[Stored records]
--------------------------------------------------

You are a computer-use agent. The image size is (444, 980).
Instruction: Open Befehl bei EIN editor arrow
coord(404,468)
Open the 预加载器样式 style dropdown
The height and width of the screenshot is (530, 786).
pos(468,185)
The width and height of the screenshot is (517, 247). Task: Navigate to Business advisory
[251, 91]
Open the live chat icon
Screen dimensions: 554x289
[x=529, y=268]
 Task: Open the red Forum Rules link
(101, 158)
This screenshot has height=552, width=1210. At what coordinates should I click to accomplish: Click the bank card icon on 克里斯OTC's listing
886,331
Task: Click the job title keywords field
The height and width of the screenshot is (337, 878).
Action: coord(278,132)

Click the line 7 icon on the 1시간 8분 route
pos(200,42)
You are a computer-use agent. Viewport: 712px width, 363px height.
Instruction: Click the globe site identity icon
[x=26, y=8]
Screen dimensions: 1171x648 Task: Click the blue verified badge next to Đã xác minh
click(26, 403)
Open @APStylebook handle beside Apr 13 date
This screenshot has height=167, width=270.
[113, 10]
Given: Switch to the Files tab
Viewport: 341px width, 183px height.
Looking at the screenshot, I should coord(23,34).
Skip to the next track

--------------------------------------------------

• [Problem requirements] Say how many lines of the records include the string "agent"; the number alone is enough.

• [Your solution] 2